Advanced techniques in the fabrication and design of VLSI circuits and systems. Modeling of parasitic components. Floor-planning, clock distribution, routing, and low power design. Prerequisite: ENCE 3501 or permission of instructor.
This course covers advanced concepts in image processing and computer vision including but not limited to image radiometry and geometric formation, edge detection, geometric based transformations (e.g., image warping and morphing), camera calibration, Epipolar geometry, and stereo feature matching. Other advanced topics include optical flow, shape from shading, and three-dimensional object recognition. In conclusion, students learn and practice advanced topics in image processing and computer vision techniques that can be used in other areas such as robotics, pattern recognition, and sensor networks. Prerequisite: ENEE 3311.
This class covers advanced topics in pattern recognition including but not limited to Bayesian decision theory, parametric estimation and supervised learning, linear discriminant functions, nonparametric methods, feature extraction for representation and classification, manifold learning, bag of words, and Support Vector Machines.
This course focuses on time-frequency signal processing methods. Many TFRs and their usefulness in many applications is covered. Course topics include: signals and signal properties; uncertainty principle. Review of 1-D transforms: Fourier transform (FT), group delay, instantaneous frequency. Desirable properties: linear vs. quadratic TFRs. Linear TFRs: Short-timer Fourier transform (STFT); Wavelet transform; filter banks. Spectrogram: relation to STFT; tradeoff between TF resolution and cross-term attenuation; application examples.
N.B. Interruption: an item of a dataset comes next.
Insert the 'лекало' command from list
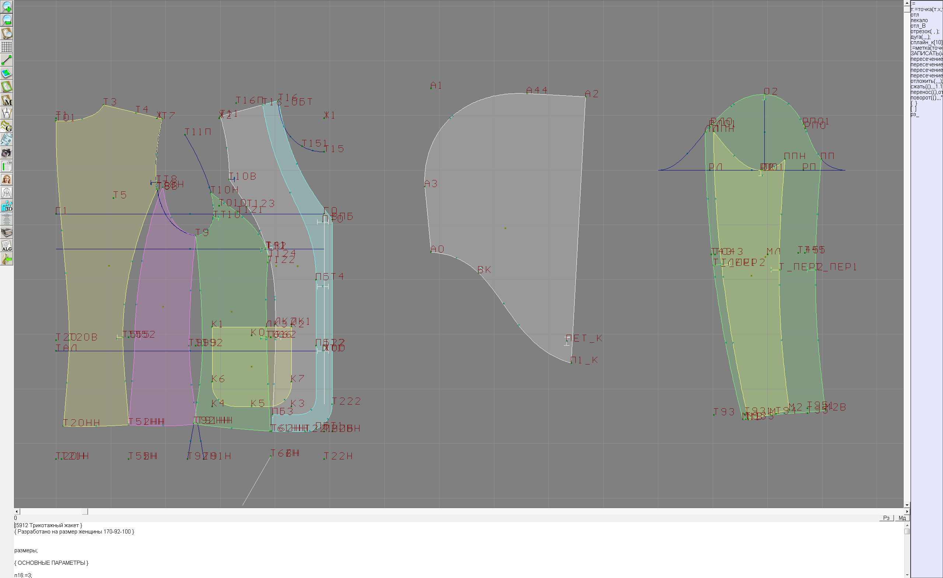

Wignor distribution (WD): definition; properties; signal examples; relation to narrowband ambiguity function; cross-term geometry; applications; Smoothed WDs. Scalogram: relation to wavelet transform; properties; TF resolution' applications. Adaptive TRFs: adaptive spectrogram; positive TRFs; short-time techniques; time-frequency distribution series. Reassignment method; matching pursuit algorithms. TFRs in real-world applications: wireless communications, biomedicine, radar, sonar, detection, estimation, classification, speech processing, image processing, structural health monitoring, and many more. Prerequisite: basic knowledge of signal and systems, and digital signal processing, or permission of instructor.
Various topics in computer engineering as announced. May be taken more than once.
This course provides a broad introduction to machine learning. Topics include: supervised learning (linear regression, logistic regression, parametric/non-parametric, neural networks, support vector machines); unsupervised learning (clustering, dimensionality reduction, kernel methods); anomaly detection and recommender systms. The course also discusses recent applications of machine learning. Recommended prerequisite: basic probability theory and statistics.